The NBA issued Clippers guard Patrick Beverley a warning for violating the anti-flopping rule in Sunday’s victory against Sacramento.
The rule calls for a warning to be followed by fines escalating by $5,000 for every subsequent violation up to five. Six or more may lead to a suspension. Beverley was attempting to draw a charge on a drive by the Kings’ Iman Shumpert but no call was made after he fell to the court.
“Ok ok ok ok you got me I flopped!!!! Can’t touch anybody this year gotta do something!!!” Beverley tweeted in response.
Opponents have shot 37.3% against Beverley’s defense this month, the lowest percentage against any Clippers defender, according to NBA.com.
Doc Rivers and Atlanta Hawks coach Lloyd Pierce praised Beverley before Monday’s game at Staples Center.
“Not a lot of guys who want to get in your face, pick you up full court, apply pressure,” Pierce said. “Everyone switches, which in a lot of ways is a safeguard to pick-and-roll coverage and just try to keep the game in front, whereas he’s a guy that tries to disrupt the offense before you can even get there. As a coach, any coach respects him, loves guys who play with that kind of focus.”
Rivers likened Beverley to former New York Knicks teammate John Starks, whose competitiveness tended to compensate for defensive mistakes.
“John used to drive [coach Pat] Riley nuts, breaking the defense, running around, doing things — Pat’s the same way, but it’s a good nuts,” Rivers said. “…Pat really believes he’s being wronged every night by everybody and that makes him a very good player to have on your team.”
Carter still going strong
Hawks forward Vince Carter has played in the NBA so long that Rivers watched his rookie season with a headset on while working as an analyst for Turner Sports.
Carter has played in 45 of 49 games in his first season in Atlanta while averaging 16.6 minutes. The Hawks have said they signed him as much for his experience as his skills, and during Monday’s first half at Staples Center, Carter called second-year center John Collins over to the bench and whispered in his ear.
“As long as he can outsmart guys and use his legs enough he probably can play,” Rivers said. “It’s amazing watching him. How long does he want to play, I think, will be the answer. It’ll probably be more how long does he want to keep practicing. … No one retires because they’re sick of playing the games. We’re tired because we’re tired of training and practice.”

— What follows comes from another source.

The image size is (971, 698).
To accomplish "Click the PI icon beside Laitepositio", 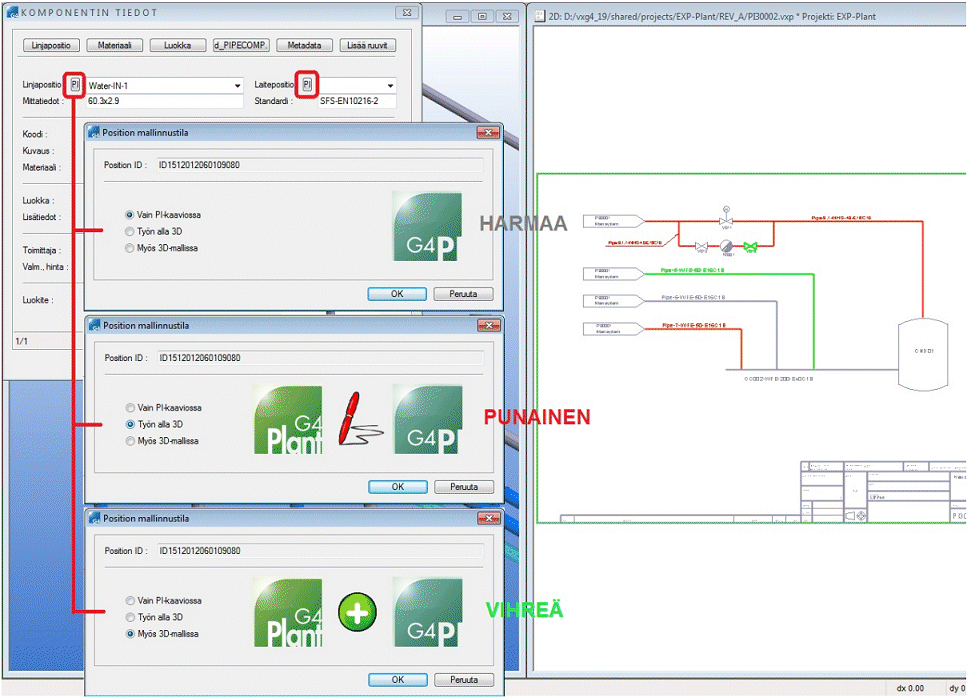I will 308,85.
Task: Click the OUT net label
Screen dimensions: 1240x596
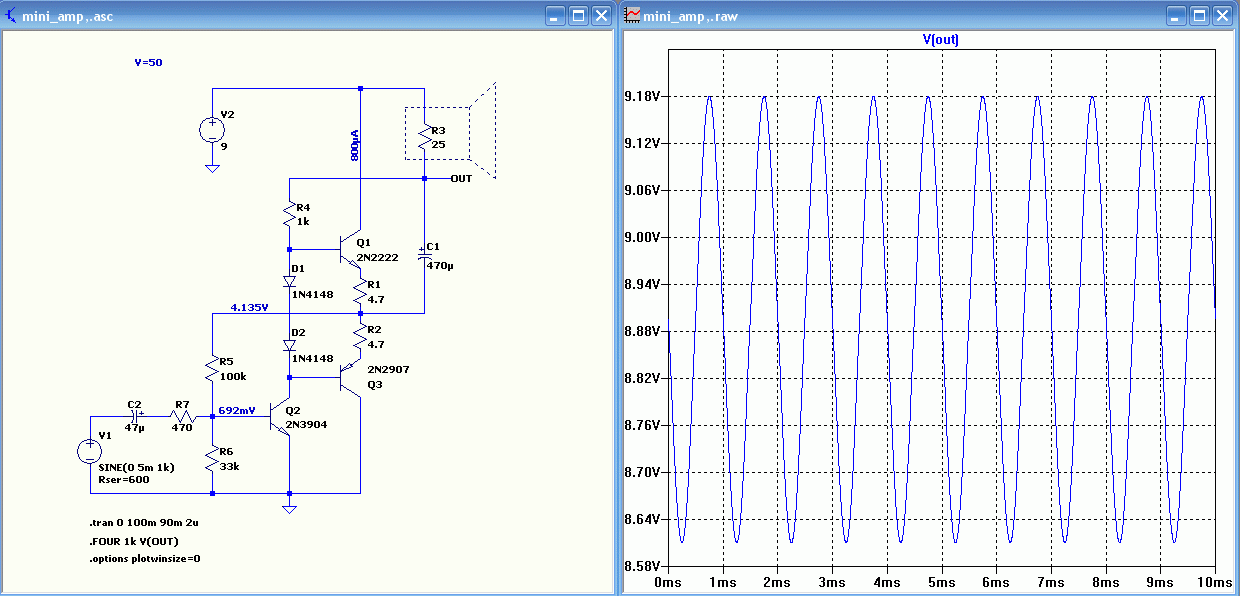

Carter had five points, four rebounds and two assists in seven minutes Monday.
Reserve guard Milos Teodosic was around his Clippers teammates Monday after missing last week’s four-game trip while recovering from tendinitis in a knee. However, he did not watch the game from the bench.
The 31-year-old, a decorated international player before coming to the NBA last season, has appeared in 15 games this season but not played since Dec. 15. The Clippers do not have plans to move Teodosic before the Feb. 7 trade deadline, according to a source not authorized to speak publicly.